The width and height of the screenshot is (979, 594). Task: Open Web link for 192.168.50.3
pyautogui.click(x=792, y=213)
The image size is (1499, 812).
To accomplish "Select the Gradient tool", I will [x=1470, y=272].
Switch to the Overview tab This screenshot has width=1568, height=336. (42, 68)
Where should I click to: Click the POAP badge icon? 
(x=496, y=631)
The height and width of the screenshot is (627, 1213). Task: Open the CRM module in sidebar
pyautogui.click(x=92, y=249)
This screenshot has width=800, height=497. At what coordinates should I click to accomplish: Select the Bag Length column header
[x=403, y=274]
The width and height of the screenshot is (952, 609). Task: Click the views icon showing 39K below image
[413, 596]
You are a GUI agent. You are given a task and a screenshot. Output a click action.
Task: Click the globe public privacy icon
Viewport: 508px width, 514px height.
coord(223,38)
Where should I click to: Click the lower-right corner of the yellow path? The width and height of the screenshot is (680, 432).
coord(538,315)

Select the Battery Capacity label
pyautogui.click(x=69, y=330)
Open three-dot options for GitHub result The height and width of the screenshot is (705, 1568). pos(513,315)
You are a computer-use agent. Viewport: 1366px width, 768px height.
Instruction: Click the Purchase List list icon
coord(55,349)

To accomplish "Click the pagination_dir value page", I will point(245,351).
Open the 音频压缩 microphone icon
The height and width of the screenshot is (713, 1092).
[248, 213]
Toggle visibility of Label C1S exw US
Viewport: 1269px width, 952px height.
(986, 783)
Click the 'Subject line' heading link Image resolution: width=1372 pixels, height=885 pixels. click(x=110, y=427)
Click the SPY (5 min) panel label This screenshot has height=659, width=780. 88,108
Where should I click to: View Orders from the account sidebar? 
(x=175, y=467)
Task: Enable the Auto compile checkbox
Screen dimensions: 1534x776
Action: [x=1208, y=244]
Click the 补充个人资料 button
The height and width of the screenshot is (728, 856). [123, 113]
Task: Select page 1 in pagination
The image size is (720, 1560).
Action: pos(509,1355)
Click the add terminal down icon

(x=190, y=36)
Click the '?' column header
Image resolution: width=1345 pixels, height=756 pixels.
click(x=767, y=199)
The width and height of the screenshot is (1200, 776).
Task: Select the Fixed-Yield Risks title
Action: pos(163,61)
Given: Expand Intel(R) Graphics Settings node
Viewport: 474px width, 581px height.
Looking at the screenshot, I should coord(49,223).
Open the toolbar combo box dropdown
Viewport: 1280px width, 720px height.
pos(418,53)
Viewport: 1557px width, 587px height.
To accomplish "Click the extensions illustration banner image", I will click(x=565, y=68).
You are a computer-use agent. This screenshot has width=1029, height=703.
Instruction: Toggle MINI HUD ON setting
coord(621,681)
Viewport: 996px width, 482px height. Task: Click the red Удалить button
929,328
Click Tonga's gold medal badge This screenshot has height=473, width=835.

============================================================

#### ABOUT THIS EXERCISE:
The task calls for each record to be returned verbatim.

#### SOLUTION:
The width and height of the screenshot is (979, 594). Task: Open Web link for 192.168.50.3
pyautogui.click(x=792, y=213)
The image size is (1499, 812).
To accomplish "Select the Gradient tool", I will [x=1470, y=272].
Switch to the Overview tab This screenshot has width=1568, height=336. (42, 68)
Where should I click to: Click the POAP badge icon? 
(x=496, y=631)
The height and width of the screenshot is (627, 1213). Task: Open the CRM module in sidebar
pyautogui.click(x=92, y=249)
This screenshot has width=800, height=497. At what coordinates should I click to accomplish: Select the Bag Length column header
[x=403, y=274]
The width and height of the screenshot is (952, 609). Task: Click the views icon showing 39K below image
[413, 596]
You are a GUI agent. You are given a task and a screenshot. Output a click action.
Task: Click the globe public privacy icon
Viewport: 508px width, 514px height.
coord(223,38)
Where should I click to: Click the lower-right corner of the yellow path? The width and height of the screenshot is (680, 432).
coord(538,315)

Select the Battery Capacity label
pyautogui.click(x=69, y=330)
Open three-dot options for GitHub result The height and width of the screenshot is (705, 1568). pos(513,315)
You are a computer-use agent. Viewport: 1366px width, 768px height.
Instruction: Click the Purchase List list icon
coord(55,349)

To accomplish "Click the pagination_dir value page", I will point(245,351).
Open the 音频压缩 microphone icon
The height and width of the screenshot is (713, 1092).
[248, 213]
Toggle visibility of Label C1S exw US
Viewport: 1269px width, 952px height.
(986, 783)
Click the 'Subject line' heading link Image resolution: width=1372 pixels, height=885 pixels. click(x=110, y=427)
Click the SPY (5 min) panel label This screenshot has height=659, width=780. 88,108
Where should I click to: View Orders from the account sidebar? 
(x=175, y=467)
Task: Enable the Auto compile checkbox
Screen dimensions: 1534x776
Action: [x=1208, y=244]
Click the 补充个人资料 button
The height and width of the screenshot is (728, 856). [123, 113]
Task: Select page 1 in pagination
The image size is (720, 1560).
Action: pos(509,1355)
Click the add terminal down icon

(x=190, y=36)
Click the '?' column header
Image resolution: width=1345 pixels, height=756 pixels.
click(x=767, y=199)
The width and height of the screenshot is (1200, 776).
Task: Select the Fixed-Yield Risks title
Action: pos(163,61)
Given: Expand Intel(R) Graphics Settings node
Viewport: 474px width, 581px height.
Looking at the screenshot, I should coord(49,223).
Open the toolbar combo box dropdown
Viewport: 1280px width, 720px height.
pos(418,53)
Viewport: 1557px width, 587px height.
To accomplish "Click the extensions illustration banner image", I will click(x=565, y=68).
You are a computer-use agent. This screenshot has width=1029, height=703.
Instruction: Toggle MINI HUD ON setting
coord(621,681)
Viewport: 996px width, 482px height. Task: Click the red Удалить button
929,328
Click Tonga's gold medal badge This screenshot has height=473, width=835.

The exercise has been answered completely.